Friday, July 11, 2014

Watch For Falling Rocks

Duck!
Duck!!!

I saw a fireball once.

In 1992, I was at my home in Wheat Ridge, Colorado when I looked out the front windows toward the northwest around sunset in the evening. Almost immediately, I saw a streak of fire hurtling down so fast there was no time to react. It was much faster than anything I had ever seen before. It was the speed of a shooting star, which I've seen often enough, but much longer. It looked like it was between me and the mountains and that it could just as easily have hit the earth as burned up.

In a few seconds I realized that what I had seen was a meteor. The fireball's trail dissipated very quickly, so that when I went outside, I couldn't see any discernible trail. I almost wondered if I actually had imagined it. Yet, a day or so later, I saw reports in the local news that other people had seen it in the skies over Boulder, the same location I had seen it. Sadly, the only visual record is locked in my memory.

◆ **What to do**
Continue the blog post about the 1992 fireball sighting over Colorado, starting after its last sentence.

◆ **Data**

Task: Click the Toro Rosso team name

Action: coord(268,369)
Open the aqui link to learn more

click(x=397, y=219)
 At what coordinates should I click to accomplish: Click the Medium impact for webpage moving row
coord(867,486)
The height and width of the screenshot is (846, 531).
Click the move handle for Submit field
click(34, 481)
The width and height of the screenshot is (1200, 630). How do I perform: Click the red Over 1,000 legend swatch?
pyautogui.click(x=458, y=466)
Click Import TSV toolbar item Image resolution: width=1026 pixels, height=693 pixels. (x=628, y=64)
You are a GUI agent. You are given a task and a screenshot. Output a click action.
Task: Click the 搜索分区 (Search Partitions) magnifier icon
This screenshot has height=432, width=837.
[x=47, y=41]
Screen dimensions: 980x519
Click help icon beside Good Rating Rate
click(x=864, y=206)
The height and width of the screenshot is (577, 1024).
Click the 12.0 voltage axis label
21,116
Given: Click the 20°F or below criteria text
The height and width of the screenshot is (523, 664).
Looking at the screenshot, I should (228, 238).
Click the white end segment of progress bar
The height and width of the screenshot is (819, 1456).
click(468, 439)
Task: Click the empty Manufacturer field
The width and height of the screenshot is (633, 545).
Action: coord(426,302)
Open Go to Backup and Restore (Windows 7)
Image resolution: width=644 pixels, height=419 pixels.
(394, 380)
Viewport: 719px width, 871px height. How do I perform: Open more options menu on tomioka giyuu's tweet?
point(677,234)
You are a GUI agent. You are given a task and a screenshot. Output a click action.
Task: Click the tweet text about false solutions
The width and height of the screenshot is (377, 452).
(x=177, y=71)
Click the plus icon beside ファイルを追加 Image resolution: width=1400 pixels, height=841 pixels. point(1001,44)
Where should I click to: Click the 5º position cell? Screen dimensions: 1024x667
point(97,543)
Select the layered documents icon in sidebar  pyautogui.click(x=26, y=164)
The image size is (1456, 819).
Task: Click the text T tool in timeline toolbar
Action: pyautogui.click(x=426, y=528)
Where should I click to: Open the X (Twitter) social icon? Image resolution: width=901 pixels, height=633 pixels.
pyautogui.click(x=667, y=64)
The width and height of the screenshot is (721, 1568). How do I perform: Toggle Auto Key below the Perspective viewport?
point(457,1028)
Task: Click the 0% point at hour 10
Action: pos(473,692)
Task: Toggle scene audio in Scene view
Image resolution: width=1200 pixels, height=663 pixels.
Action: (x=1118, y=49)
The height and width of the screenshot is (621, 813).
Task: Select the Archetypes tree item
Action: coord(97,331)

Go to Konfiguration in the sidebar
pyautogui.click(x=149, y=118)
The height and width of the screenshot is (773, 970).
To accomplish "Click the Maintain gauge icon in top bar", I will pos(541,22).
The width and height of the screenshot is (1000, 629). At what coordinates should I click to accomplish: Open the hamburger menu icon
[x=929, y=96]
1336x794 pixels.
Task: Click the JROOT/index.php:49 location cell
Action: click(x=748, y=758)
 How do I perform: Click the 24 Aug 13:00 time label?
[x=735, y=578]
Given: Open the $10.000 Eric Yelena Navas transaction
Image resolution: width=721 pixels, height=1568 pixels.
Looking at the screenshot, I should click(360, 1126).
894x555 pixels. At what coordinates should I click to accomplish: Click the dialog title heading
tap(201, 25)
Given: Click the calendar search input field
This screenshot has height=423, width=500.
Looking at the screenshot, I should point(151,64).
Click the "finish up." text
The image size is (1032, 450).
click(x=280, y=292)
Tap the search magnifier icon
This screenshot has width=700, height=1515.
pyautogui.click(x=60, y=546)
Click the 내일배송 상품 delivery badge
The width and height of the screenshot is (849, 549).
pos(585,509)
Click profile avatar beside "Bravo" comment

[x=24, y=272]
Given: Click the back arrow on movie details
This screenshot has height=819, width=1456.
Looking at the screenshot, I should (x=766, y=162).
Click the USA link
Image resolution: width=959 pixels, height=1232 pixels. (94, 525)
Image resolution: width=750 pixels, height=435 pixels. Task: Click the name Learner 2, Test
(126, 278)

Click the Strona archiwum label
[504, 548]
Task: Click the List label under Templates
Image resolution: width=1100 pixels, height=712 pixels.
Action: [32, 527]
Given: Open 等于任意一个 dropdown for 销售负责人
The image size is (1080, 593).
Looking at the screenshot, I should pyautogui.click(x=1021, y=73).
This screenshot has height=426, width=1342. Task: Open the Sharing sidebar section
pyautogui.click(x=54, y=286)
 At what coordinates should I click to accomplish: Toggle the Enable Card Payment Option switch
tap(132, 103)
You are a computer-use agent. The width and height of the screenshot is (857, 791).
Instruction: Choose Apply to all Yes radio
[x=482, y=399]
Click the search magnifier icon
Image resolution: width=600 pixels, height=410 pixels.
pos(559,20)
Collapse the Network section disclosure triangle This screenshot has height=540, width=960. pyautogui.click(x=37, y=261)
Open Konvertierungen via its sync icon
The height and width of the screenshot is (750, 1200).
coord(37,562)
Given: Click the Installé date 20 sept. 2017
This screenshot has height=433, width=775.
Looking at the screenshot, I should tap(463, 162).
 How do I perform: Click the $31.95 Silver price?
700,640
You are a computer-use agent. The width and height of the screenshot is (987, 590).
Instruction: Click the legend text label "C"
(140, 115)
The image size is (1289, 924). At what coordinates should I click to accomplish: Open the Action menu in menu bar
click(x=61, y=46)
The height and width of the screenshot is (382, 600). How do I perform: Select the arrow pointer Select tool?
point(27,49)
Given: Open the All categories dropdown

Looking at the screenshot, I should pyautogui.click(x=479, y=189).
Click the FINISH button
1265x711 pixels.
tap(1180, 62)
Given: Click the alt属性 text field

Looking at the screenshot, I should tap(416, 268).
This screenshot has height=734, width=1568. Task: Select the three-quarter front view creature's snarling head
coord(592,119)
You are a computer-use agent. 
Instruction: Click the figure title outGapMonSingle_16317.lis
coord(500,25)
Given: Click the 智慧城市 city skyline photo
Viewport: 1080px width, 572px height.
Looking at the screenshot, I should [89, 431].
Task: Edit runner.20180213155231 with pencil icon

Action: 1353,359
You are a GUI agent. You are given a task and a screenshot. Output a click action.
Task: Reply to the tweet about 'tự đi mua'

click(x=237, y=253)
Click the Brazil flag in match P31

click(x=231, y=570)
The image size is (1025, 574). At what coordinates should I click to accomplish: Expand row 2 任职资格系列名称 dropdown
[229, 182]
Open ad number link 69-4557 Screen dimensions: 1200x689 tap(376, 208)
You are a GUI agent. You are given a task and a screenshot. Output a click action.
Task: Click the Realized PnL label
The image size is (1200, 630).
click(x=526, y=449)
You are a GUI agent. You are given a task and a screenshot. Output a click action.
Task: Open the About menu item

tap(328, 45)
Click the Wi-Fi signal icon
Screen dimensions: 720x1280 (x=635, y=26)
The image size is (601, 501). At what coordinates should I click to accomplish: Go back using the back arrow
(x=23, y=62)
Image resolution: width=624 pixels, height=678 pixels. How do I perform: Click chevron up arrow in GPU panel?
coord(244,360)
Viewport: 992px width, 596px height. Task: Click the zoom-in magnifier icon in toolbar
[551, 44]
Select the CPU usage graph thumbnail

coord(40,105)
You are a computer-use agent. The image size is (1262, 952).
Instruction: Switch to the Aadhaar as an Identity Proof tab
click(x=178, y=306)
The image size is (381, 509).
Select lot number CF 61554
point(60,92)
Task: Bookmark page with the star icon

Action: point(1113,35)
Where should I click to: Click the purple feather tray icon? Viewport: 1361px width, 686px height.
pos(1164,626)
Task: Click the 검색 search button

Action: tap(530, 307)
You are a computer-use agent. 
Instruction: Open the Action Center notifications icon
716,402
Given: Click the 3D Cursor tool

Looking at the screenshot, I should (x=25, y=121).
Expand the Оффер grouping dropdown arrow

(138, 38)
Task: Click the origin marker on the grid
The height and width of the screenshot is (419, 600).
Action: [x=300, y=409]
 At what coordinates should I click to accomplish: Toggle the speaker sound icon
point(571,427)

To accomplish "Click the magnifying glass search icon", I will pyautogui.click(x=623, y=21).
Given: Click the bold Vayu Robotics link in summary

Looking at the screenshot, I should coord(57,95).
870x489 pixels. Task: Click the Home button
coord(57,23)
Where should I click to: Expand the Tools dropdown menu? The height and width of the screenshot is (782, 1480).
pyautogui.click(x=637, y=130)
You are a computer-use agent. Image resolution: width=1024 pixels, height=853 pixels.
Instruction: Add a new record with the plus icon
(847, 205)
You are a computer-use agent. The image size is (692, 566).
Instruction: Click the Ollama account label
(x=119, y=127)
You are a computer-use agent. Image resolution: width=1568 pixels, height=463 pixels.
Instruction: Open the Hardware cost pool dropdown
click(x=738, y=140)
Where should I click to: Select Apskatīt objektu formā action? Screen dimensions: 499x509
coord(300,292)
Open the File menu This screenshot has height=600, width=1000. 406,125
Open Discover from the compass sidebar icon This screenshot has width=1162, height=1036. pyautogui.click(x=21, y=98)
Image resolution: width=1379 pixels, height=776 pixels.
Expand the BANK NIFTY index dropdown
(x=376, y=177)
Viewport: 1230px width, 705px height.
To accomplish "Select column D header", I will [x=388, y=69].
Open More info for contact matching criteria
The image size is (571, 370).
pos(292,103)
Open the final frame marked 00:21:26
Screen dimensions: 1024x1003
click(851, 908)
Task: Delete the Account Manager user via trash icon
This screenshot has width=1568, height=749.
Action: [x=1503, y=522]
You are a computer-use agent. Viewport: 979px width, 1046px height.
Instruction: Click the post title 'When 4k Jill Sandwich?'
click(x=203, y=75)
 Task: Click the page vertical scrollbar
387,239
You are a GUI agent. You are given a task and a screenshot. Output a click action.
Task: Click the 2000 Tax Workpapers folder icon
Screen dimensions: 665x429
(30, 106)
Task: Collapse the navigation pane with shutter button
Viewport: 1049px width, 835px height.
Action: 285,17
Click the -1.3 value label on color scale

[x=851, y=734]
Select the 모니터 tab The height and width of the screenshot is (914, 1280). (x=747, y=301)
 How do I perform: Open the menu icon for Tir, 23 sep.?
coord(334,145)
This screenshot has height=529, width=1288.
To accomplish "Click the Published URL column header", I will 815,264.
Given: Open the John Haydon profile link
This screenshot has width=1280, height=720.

◆ **Exercise answer**
Yet, it's not without impact on me and surely on others who have such memories. Not unlike a satellite or meteor dropping through the sky, scientists and warriors have designed MIRVs, nuclear warheads, to drop through the sky and, instead of winking out of existence like my meteor, exploding over it's target with the estimated force of thousands to millions of tons of explosives. Seeing something akin to my fireball may be the last thing someone would see before witnessing the end of their own life and that of thousands or millions of others. It is a horrifying thought for any human being, one that this child of the cold war who had studied the logistics and effects of a nuclear war has thought about time and again. The abject horror of the thought does not grow easier with time, either.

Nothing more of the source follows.